Thought Experiment #2
Now suppose I get tired of the chair and decide to destroy it. I take it out into the desert, cover it with gasoline and set it on fire. By the time it is consumed, most would say that the chair doesn't exist anymore. All the matter out of which is was made still exists, it is just organized differently, as smoke, ash and miscellaneous metal parts. There are points early in the burning at which I could put the fire out and say that the chair still exists. Somewhere, however, a line is crossed beyond which no act of mine can salvage the existence of that chair. Beyond this point, all sensory processes to which I used to refer when I spoke of the chair have ceased. Light is no longer reflected in a such a way that I can 'see the chair.' The molecular bonds which used to maintain tension when I could 'feel the chair' are no longer bonded.
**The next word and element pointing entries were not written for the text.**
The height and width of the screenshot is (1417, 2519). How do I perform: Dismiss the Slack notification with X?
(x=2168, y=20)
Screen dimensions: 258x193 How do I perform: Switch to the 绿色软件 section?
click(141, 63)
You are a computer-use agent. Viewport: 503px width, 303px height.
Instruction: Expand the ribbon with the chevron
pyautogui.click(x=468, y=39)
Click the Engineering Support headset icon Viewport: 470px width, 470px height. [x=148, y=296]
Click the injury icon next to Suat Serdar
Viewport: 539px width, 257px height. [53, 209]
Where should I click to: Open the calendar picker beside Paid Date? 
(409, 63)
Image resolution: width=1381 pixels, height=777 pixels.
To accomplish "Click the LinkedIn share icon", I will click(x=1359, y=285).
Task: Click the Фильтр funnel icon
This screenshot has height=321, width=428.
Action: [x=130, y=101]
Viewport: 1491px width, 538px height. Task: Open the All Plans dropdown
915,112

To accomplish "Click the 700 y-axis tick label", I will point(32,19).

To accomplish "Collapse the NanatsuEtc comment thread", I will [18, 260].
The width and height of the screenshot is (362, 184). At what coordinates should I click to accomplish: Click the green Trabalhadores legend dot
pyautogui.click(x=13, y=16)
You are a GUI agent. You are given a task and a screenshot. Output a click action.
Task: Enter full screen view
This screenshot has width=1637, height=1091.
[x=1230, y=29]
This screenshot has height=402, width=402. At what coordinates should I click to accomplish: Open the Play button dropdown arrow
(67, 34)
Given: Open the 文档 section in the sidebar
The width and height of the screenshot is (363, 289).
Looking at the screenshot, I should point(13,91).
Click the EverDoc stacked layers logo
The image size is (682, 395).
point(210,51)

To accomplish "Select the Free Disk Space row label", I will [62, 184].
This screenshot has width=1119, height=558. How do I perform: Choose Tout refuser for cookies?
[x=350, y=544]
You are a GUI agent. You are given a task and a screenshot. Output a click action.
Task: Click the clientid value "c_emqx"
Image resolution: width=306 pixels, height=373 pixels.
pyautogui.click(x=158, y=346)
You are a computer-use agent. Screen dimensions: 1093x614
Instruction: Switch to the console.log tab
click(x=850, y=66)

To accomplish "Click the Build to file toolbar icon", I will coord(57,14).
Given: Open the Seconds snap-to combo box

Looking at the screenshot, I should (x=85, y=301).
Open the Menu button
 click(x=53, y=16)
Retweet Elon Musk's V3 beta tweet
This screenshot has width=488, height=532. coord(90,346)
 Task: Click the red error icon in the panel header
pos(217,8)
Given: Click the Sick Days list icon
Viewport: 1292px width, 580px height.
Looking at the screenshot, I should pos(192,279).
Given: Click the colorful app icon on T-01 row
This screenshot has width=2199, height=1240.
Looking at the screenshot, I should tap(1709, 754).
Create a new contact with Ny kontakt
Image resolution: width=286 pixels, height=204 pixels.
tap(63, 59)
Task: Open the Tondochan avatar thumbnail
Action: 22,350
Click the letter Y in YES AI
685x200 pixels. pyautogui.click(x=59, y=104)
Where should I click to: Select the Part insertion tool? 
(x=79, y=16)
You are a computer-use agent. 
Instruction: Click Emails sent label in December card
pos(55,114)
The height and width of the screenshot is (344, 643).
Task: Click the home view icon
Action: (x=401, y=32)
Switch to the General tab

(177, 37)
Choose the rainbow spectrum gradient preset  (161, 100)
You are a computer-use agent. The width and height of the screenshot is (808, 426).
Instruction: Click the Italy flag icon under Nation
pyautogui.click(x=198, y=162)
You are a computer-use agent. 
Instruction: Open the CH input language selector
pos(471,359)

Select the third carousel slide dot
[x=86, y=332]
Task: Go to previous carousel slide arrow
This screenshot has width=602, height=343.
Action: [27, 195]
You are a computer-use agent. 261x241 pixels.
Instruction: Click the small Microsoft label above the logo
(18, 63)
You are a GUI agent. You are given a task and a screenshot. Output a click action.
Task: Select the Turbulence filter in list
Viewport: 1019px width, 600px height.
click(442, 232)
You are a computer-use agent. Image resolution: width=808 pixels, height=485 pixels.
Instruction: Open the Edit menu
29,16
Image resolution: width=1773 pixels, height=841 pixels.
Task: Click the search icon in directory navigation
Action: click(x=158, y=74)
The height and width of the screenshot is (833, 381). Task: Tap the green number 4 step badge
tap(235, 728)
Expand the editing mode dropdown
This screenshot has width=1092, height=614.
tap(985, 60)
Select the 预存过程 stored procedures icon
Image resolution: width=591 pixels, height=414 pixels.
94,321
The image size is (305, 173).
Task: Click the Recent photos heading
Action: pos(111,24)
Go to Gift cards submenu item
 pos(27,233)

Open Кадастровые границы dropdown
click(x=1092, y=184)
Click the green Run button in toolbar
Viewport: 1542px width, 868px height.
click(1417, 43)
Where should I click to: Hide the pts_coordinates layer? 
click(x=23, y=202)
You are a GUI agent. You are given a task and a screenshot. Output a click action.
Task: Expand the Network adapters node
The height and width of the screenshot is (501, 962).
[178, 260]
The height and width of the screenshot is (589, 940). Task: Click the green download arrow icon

Hopefully these thought experiments have shown that the existence of the chair can be entirely referred back to the occurrence of certain processes. We saw earlier that there are two types of processes which convince us of the 'existence of entities': Sensory Experience and Consensus. The latter trumps the former. For example, I can hallucinate a chair, but if everyone else assures me that there is no chair, although I see it, I will agree that the chair does not exist. Also, Consensus can establish the existence of entities of which we have no sensory experience. I believe that the Great Wall of China exists, although I have no sensory experience of it, and people can agree upon the existence of love, grammar, or differential equations, though we have no sensory experience of these things. There are processes that occur within the consciousnesses of humans, about which we have some degree of consensus, which underlie the existence of these abstract entities.
It is usually not necessary to use a process description to talk about 'entities'. For most everyday business, an entity description is perfectly servicable. When we are attempting to be precise about existence, as in Physics, it can be productive to revert to a process description to avoid nonsense. ('Electrons are both particles and waves.') A process description of an electron is what Physicists must be content with.